## Required action
Copy out the CafeHusky forum post below word for word, from its first line to its last.

## Text shown
• 4 Stroke Husqvarna Motorcycles Made In Italy - About 1989 to 2014
    TE = 4st Enduro & TC = 4st Cross

  • Hi everyone,

    As you all know, Coffee (Dean) passed away a couple of years ago. I am Dean's ex-wife's husband and happen to have spent my career in tech. Over the years, I occasionally helped Dean with various tech issues.

    When he passed, I worked with his kids to gather the necessary credentials to keep this site running. Since then (and for however long they worked with Coffee), Woodschick and Dirtdame have been maintaining the site and covering the costs. Without their hard work and financial support, CafeHusky would have been lost.

    Over the past couple of weeks, I’ve been working to migrate the site to a free cloud compute instance so that Woodschick and Dirtdame no longer have to fund it. At the same time, I’ve updated the site to a current version of XenForo (the discussion software it runs on). The previous version was outdated and no longer supported.

    Unfortunately, the new software version doesn’t support importing the old site’s styles, so for now, you’ll see the XenForo default style. This may change over time.

## Stored data

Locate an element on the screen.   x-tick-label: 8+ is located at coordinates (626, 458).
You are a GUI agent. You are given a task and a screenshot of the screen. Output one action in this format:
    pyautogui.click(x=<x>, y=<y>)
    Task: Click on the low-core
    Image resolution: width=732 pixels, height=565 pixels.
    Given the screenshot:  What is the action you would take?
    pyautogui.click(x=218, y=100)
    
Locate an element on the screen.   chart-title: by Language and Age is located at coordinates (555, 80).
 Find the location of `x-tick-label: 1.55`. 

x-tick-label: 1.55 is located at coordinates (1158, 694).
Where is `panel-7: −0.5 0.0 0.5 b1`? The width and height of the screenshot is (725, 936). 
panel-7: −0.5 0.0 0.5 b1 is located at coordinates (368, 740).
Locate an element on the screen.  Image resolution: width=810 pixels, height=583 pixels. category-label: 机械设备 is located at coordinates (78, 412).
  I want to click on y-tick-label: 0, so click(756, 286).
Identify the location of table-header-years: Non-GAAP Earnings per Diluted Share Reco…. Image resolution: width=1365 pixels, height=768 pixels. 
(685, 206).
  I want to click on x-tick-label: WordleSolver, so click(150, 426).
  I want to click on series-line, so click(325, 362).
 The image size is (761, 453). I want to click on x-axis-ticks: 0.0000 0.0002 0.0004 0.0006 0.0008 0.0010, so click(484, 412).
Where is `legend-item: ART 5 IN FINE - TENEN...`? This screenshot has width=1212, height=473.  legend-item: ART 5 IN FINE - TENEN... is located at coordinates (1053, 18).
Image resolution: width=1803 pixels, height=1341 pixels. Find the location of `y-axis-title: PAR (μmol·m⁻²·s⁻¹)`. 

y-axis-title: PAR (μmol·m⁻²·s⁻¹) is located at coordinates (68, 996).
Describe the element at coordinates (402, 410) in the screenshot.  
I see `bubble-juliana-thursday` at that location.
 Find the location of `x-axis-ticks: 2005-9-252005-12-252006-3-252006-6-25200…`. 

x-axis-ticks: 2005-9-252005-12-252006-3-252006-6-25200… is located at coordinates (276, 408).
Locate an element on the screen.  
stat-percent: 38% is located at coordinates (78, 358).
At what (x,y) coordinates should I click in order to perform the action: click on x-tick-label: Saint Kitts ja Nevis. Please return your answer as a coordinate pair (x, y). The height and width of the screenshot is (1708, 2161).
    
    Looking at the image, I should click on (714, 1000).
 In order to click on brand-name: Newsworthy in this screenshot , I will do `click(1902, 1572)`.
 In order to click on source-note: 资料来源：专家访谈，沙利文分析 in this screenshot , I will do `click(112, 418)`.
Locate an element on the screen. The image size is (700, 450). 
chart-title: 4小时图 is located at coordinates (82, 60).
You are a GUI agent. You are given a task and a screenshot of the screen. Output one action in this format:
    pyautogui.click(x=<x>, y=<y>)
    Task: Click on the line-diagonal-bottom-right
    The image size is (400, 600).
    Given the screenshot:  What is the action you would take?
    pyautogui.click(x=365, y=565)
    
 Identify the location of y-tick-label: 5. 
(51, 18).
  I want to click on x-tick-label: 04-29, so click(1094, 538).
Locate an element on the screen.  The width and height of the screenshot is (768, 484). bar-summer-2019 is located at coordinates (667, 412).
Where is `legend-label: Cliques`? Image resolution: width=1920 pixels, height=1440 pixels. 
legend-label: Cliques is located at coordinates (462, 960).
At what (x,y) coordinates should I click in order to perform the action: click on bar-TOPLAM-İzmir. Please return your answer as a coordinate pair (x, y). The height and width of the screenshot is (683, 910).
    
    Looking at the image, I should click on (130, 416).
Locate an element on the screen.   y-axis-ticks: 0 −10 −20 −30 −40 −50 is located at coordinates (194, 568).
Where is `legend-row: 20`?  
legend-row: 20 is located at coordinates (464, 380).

## Your response
• 4 Stroke Husqvarna Motorcycles Made In Italy - About 1989 to 2014
    TE = 4st Enduro & TC = 4st Cross

  • Hi everyone,

    As you all know, Coffee (Dean) passed away a couple of years ago. I am Dean's ex-wife's husband and happen to have spent my career in tech. Over the years, I occasionally helped Dean with various tech issues.

    When he passed, I worked with his kids to gather the necessary credentials to keep this site running. Since then (and for however long they worked with Coffee), Woodschick and Dirtdame have been maintaining the site and covering the costs. Without their hard work and financial support, CafeHusky would have been lost.

    Over the past couple of weeks, I’ve been working to migrate the site to a free cloud compute instance so that Woodschick and Dirtdame no longer have to fund it. At the same time, I’ve updated the site to a current version of XenForo (the discussion software it runs on). The previous version was outdated and no longer supported.

    Unfortunately, the new software version doesn’t support importing the old site’s styles, so for now, you’ll see the XenForo default style. This may change over time.